À 25 km de Kisangani, sur la route des Éléphants, axe Kandangba, 489 élèves de l’école primaire Bukaka, située à Mugbamboli 1, étudient dans des conditions alarmantes. Faute de bancs, de tables et de bâtiments adéquats, les enfants suivent les cours assis à même le sol, dans des salles délabrées construites en simples sticks.
Le directeur de l’école, M. Jean Liguza Milombi, alerte sur les risques auxquels sont exposés les enfants.
« Nos élèves étudient dans de très mauvaises conditions. Il n’y a pas de bancs. Les enfants suivent les cours par terre et écrivent sur leurs genoux. Cette situation les expose à des maladies comme la fièvre typhoïde et la grippe, à cause de la poussière », dénonce-t-il.

L’équipe enseignante partage la même inquiétude. Mme Afeno Lilwagina, enseignante de 3ᵉ année, constate chaque jour les conséquences de cette situation :
« Les enfants viennent propres à l’école mais rentrent sales. Les parents doivent laver les uniformes tous les jours », regrette-t-elle.

#### CONSIGNES:
A: Indiquez si chacune des affirmations suivantes concorde avec l'extrait sur l'école primaire Bukaka, en répondant par oui ou par non et en citant les mots du texte qui tranchent. (i) L'école accueille 489 élèves. (ii) Les salles de classe sont construites en briques. (iii) Mme Afeno Lilwagina enseigne en 5ᵉ année.
B: Poursuivez l'extrait sur l'école primaire Bukaka à partir de sa dernière phrase.

#### LIGNES RÉPERTORIÉES:

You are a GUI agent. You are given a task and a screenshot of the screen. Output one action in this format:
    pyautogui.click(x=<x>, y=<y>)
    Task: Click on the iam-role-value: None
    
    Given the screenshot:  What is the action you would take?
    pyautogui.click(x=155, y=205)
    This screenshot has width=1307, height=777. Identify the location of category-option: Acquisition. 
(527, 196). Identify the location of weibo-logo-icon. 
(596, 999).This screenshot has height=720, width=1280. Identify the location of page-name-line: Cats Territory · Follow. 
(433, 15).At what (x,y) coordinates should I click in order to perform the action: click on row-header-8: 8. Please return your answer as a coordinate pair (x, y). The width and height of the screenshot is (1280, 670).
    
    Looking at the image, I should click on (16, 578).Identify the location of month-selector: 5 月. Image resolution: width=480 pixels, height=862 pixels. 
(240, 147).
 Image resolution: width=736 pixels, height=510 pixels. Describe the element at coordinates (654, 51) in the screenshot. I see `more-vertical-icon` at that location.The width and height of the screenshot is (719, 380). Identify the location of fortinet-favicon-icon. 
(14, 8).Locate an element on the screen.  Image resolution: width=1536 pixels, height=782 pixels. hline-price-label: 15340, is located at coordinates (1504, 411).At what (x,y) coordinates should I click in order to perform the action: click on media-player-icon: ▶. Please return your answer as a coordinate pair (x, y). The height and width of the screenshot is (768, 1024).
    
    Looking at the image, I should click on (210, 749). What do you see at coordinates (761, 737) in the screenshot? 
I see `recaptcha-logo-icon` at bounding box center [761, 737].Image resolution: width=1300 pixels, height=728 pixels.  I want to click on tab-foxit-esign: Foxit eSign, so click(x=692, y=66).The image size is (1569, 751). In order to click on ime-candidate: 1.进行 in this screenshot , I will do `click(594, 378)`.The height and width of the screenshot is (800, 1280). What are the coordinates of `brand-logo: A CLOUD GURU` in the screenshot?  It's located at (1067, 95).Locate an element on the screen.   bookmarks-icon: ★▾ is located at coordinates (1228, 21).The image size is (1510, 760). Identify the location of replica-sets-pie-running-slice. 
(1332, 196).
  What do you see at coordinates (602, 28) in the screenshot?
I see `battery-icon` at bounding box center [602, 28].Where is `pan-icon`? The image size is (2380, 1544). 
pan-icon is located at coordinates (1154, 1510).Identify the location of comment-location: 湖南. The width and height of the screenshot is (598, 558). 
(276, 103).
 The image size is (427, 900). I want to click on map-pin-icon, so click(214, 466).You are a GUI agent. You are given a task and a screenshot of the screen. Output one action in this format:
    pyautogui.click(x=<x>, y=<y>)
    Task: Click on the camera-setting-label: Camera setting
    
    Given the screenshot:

#### RÉPONSES:
A:
(i) Oui : « 489 élèves de l’école primaire Bukaka ».
(ii) Non : « dans des salles délabrées construites en simples sticks ».
(iii) Non : « Mme Afeno Lilwagina, enseignante de 3ᵉ année ».

B:
Créée en 1994 avec 15 salles de classe, l’école primaire Bukaka ne fonctionne plus aujourd’hui qu’avec 9 salles, faute de bâtiments en bon état. Cette insuffisance d’infrastructures, combinée à une population scolaire de 489 élèves, rend les conditions d’apprentissage extrêmement difficiles.
Face à cette situation critique, la direction de l’école, les enseignants ainsi que les parents des élèves lancent un appel urgent à l’État, aux ONG, aux partenaires éducatifs et à toute personne de bonne volonté. Ils sollicitent une intervention rapide pour notamment reconstruire ou réhabiliter l’école et fournir des bancs, tables et matériels scolaires.
« Sans un appui rapide, nous risquons de compromettre l’avenir de toute une génération », insiste le directeur.